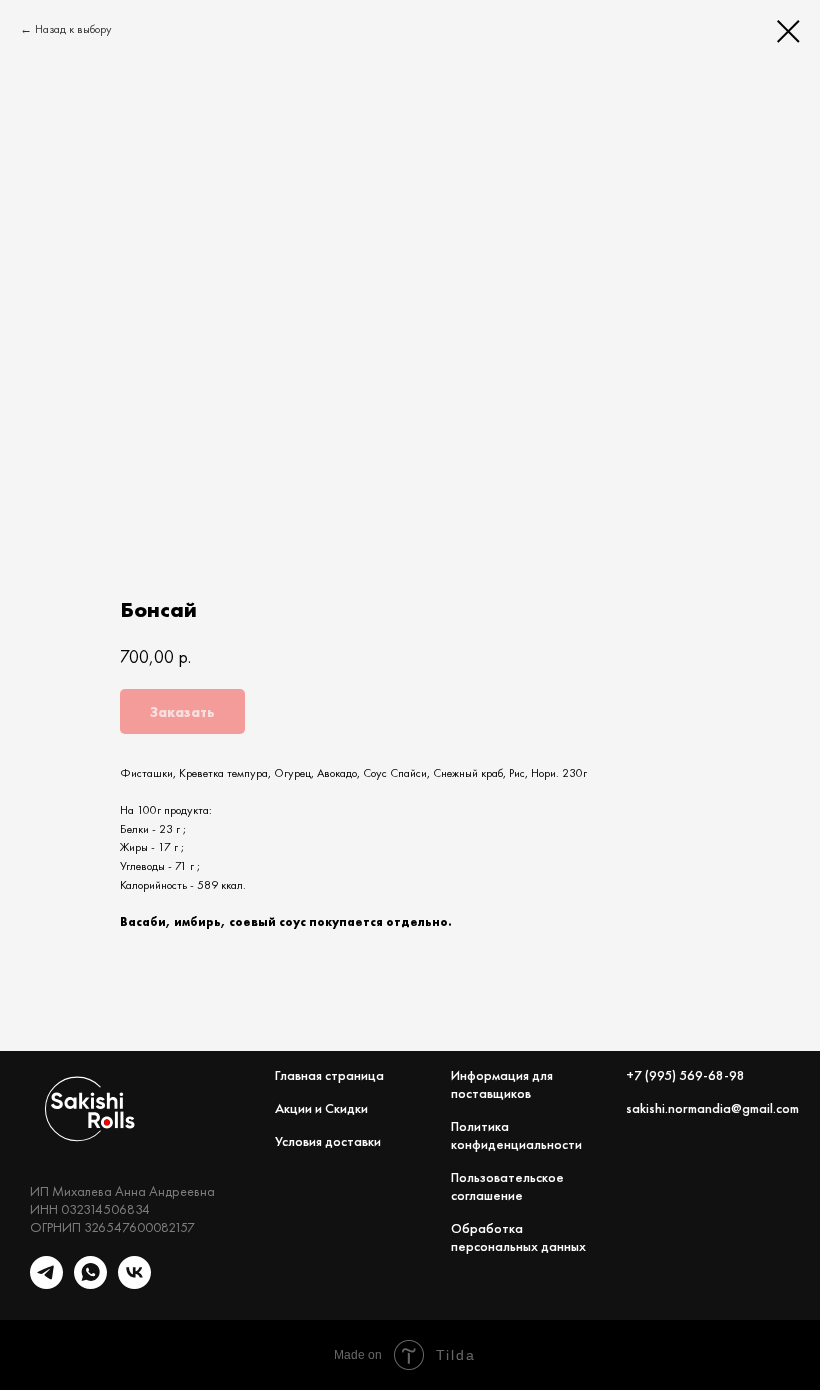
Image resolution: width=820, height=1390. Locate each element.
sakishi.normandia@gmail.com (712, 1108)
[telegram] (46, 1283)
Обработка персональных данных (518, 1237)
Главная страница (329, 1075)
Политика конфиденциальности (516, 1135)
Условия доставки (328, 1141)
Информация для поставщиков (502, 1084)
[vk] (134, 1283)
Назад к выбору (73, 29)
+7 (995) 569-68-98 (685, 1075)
-.-.-
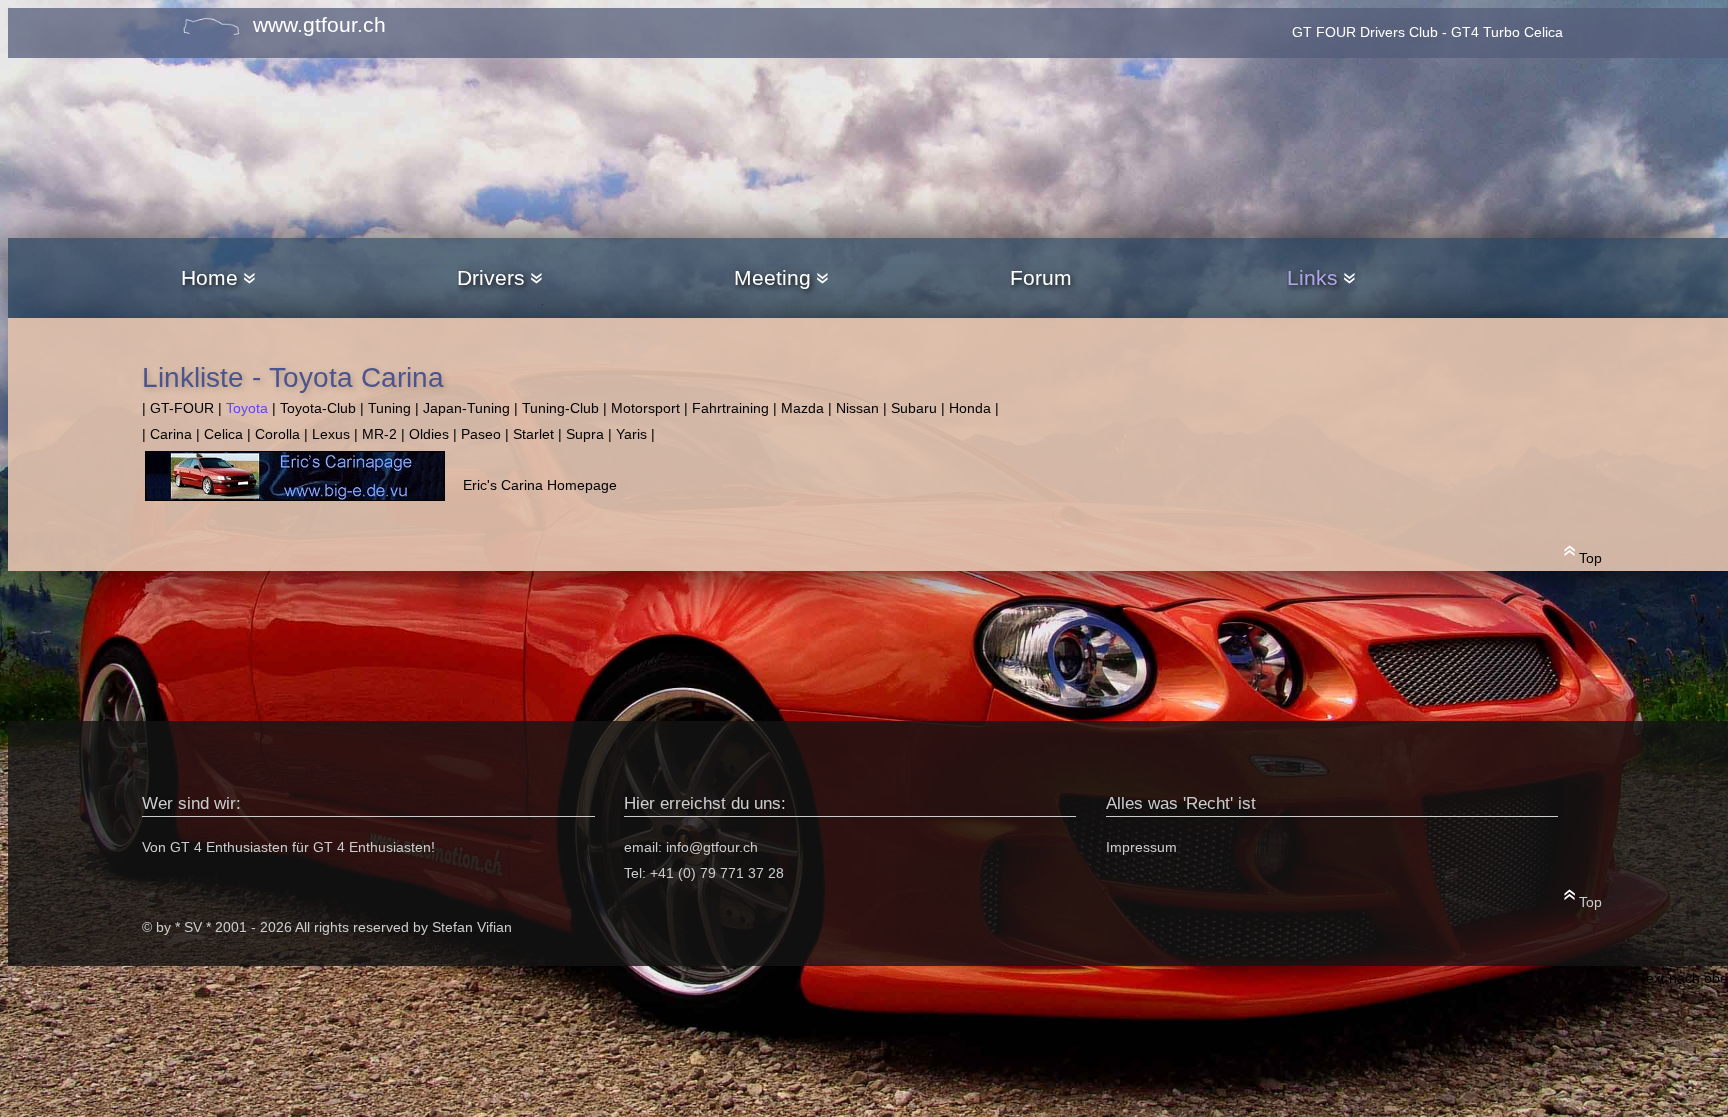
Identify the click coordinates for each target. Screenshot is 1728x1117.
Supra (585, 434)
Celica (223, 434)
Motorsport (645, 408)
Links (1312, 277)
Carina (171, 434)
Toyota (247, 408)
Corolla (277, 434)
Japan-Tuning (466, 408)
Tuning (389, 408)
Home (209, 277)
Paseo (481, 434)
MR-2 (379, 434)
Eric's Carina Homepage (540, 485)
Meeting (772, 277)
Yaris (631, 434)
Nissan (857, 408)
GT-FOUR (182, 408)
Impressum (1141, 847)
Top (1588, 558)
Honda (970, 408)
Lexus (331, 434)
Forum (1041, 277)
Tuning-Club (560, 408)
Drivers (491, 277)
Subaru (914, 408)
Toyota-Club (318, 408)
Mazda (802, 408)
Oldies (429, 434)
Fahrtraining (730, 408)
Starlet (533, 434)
-.-.-
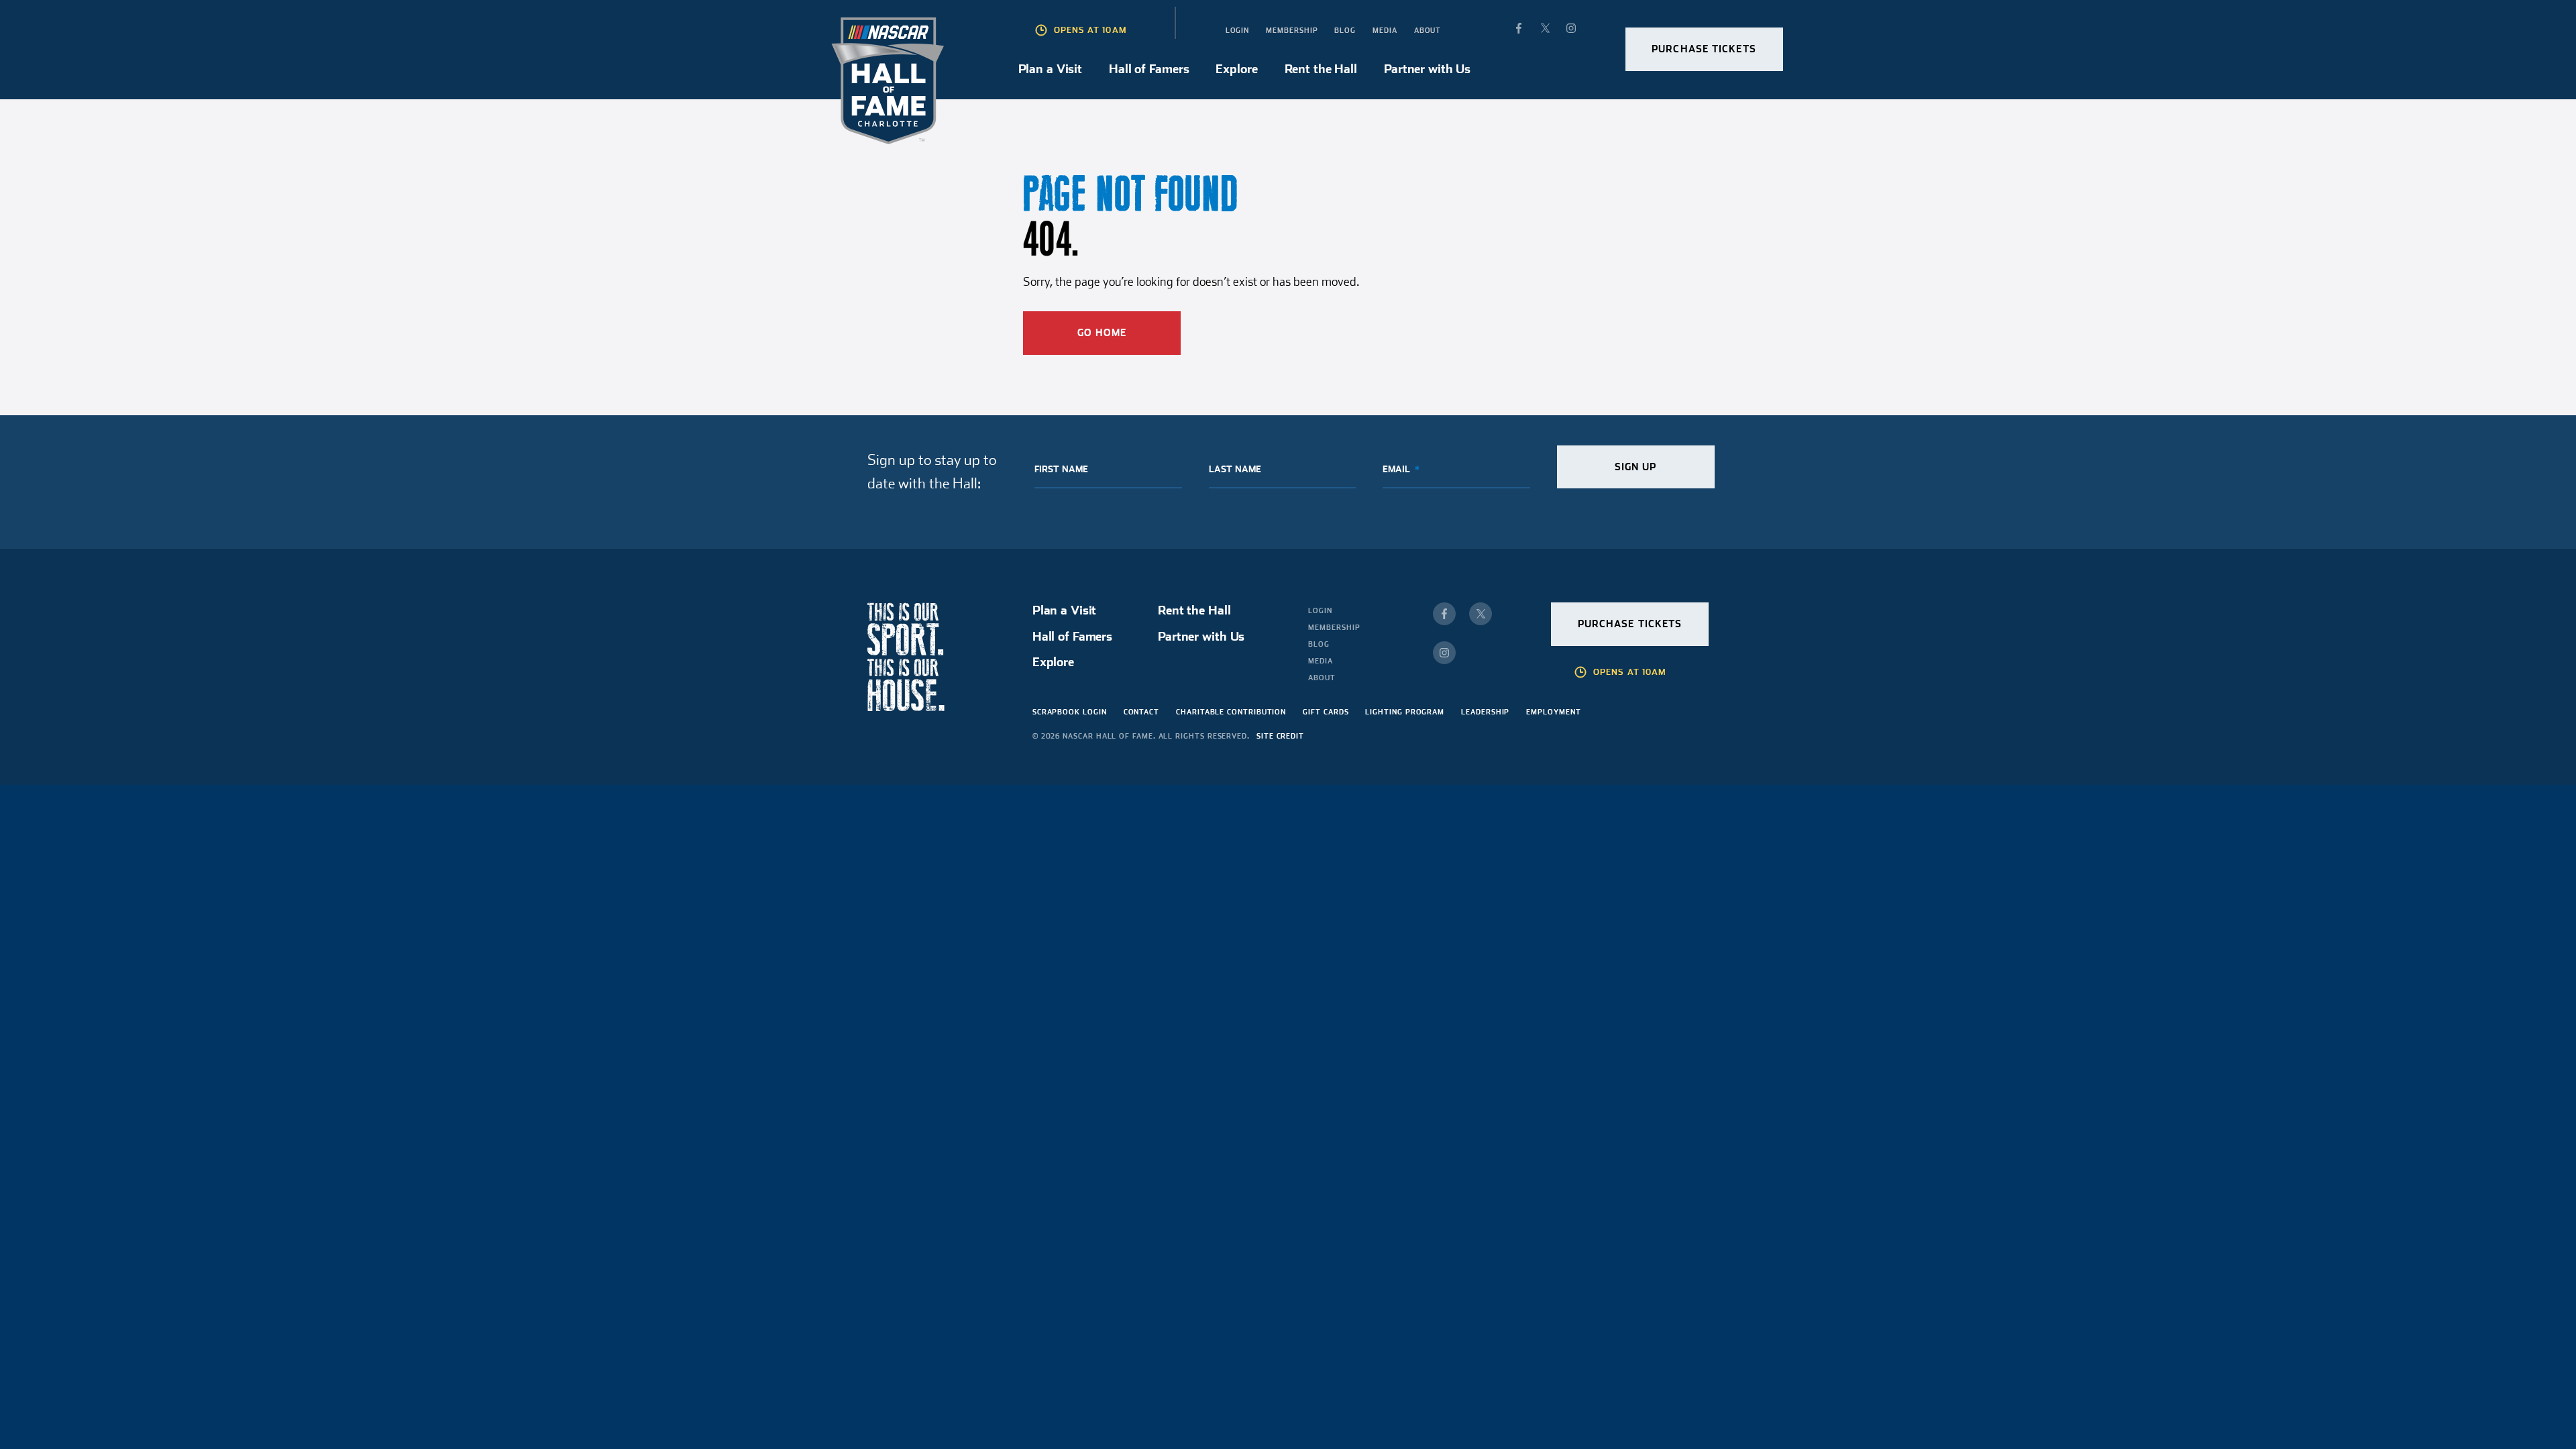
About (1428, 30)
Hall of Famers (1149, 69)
-.-.-
[What you should do] From the material above, set down exactly the lines between the line holding "Image resolution: width=820, height=1390." and the line holding "[vk] (134, 1283)", inclusive. Include nothing else.

[The completed task]
Image resolution: width=820, height=1390. Locate each element.
sakishi.normandia@gmail.com (712, 1108)
[telegram] (46, 1283)
Обработка персональных данных (518, 1237)
Главная страница (329, 1075)
Политика конфиденциальности (516, 1135)
Условия доставки (328, 1141)
Информация для поставщиков (502, 1084)
[vk] (134, 1283)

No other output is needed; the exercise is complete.